Hello from out here on the Thames Delta. I am tapped out. By the time you read this, I will hopefully be out of the office and pretty much offline. It’s been a long bloody year, I’ve barely been out of the office at all, and I am empty of good ideas or the ability to see a script properly. I’m behind on everything, I just got another job contract in, I need to generate five pending projects (two for this newsletter) and one of my artists is approaching the point where he will run out of pages. But when you’re empty, you’re empty.
Forwards!
In this letter:
Online
Codenames
anti matters
Blazing World
LTD
Your weekly prep for a creative life in a weird world from Warren Ellis, an author from England who writes books and stories, graphic novels and television. Was this forwarded to you? Subscribe here for free.
THE WORLD SERVICE
ONLINE
I’m trying to imagine what it would be like to be online your entire life. I saw a newsletter the other day talking about some fake scandal about a livestreamer being accused of using a shock collar on his dog (he didn’t), and there was a phrase therein along the lines of “he spends almost every waking hour livestreaming and there are tens of thousands of hours of video of him that people can take out of context and manipulate.” And it just got me to thinking - I can barely manage six posts a day on LTD and people like this guy are constantly online and constantly on. And the archives of that activity are almost like a public version of Buckminster Fuller’s Chronofile, his system that logged his life every fifteen minutes, every waking hour, for sixty-five years. Wanna see what that archive looks like?

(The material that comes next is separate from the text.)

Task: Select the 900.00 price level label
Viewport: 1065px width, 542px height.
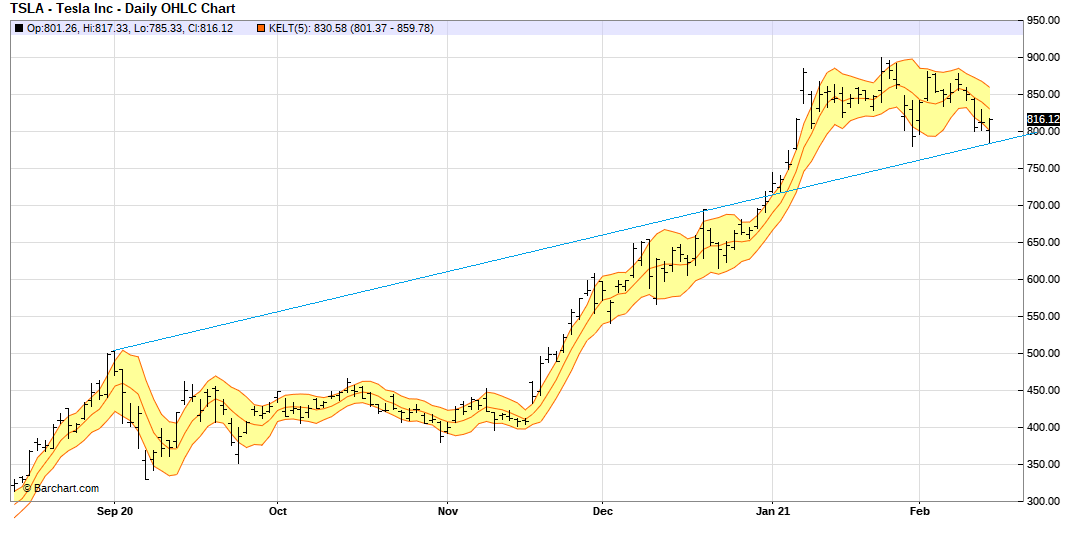Action: click(x=1044, y=57)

With more than 140,000 papers and 1,700 hours of audio and video, all stretching to more than 1,400 linear feet of material, Fuller's life might be the most documented life of all time. The files go back to when he was four-years-old, but he only seriously started the archive in 1917. From then until his death in 1983 he collected everything from each day, with ingoing and outgoing correspondence, newspaper clippings, drawings, blueprints, models, and even the mundane ephemera like dry cleaning bills.
I think about the Chronofile once every year or two. Especially a public one - private things are for paper notebooks. Livestreaming is, of course, more accessible, almost more ambient - these people who livestream eight hours a day are somewhere between a tv on in the background and a friend keeping you company. It’s a different degree of separation from someone who writes you regular letters, or sticks pieces of their notebook up in public for you to read.

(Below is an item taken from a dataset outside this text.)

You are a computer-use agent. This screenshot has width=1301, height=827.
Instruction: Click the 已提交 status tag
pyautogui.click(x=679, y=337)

We’ve gone to an interesting place, I think. Being invited to surveille someone full-time over the internet isn’t new - lifecasting, for one example - but for a certain class of creator and viewer, it’s become the norm. It is, on one level, constant production - but the viewer cannot stay fully and actively engaged with it all day. (Unlike the livestreamer, who has to time their bathroom breaks down to the second). It’s monetised disengagement, almost.

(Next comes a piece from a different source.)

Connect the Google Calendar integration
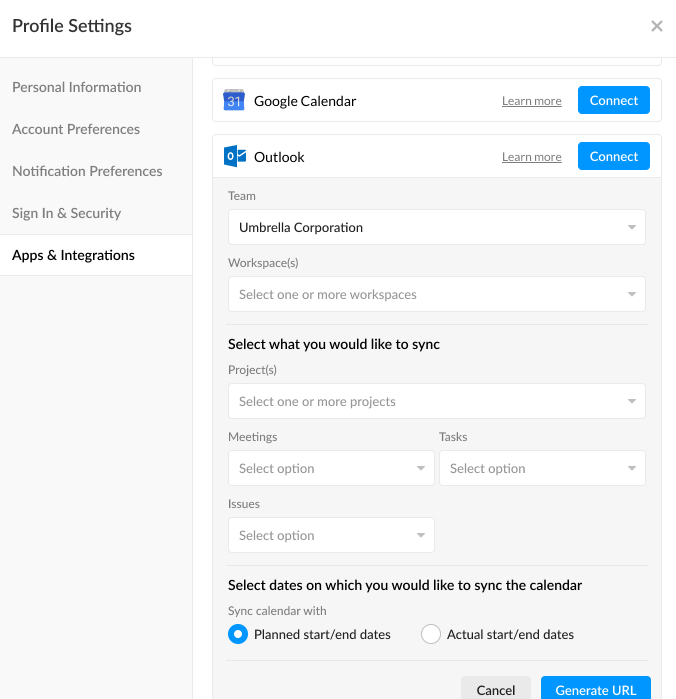 pyautogui.click(x=613, y=100)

There used to be a thing called the blogosphere, which was everyone writing longform online all the time. Social media decimated the blogosphere. I wonder what decimates longform livestreaming, and when.
It’s perhaps worth noting that Jennifer Ringley, who was the immensely popular lifecaster JenniCam twenty-odd years ago, made damn sure she vanished from the internet when she quit streaming, and never went back.
Bonus round: sousveillance.
OPERATIONS
CODENAMES
All the art for PROJECT LOST SIERRA is now in.
Someone wrote in the other week to remind me that it was (probably) me who started this thing of coming up with PROJECT codenames in order to be able to talk about things that were unannounced or in development. I’ve been doing it for years, and I still see it showing up in all kinds of places. I’ve lost a lot of the codenames I had - I’ve been doing it since before PROJECT KRONSTADT, which was the first two seasons of the CASTLEVANIA tv show. I use the names of places as codenames, places that seem thematically tied to the project. THE BATMAN’S GRAVE was PROJECT TRICORNER, because Tricorner is a place in Gotham City.
Of course, codenames also help to cover up that some projects never make it to release. A colleague of mine says “they die at the oven door.” Talk to anyone in the creative arts for long enough and you’ll find out just how many dead projects they’re carrying on their back. If you’re struggling to get something finished or struggling to get it out in the world? You’re still part of the club. We have all been there. And we will all be there again. The trick is to just not give up.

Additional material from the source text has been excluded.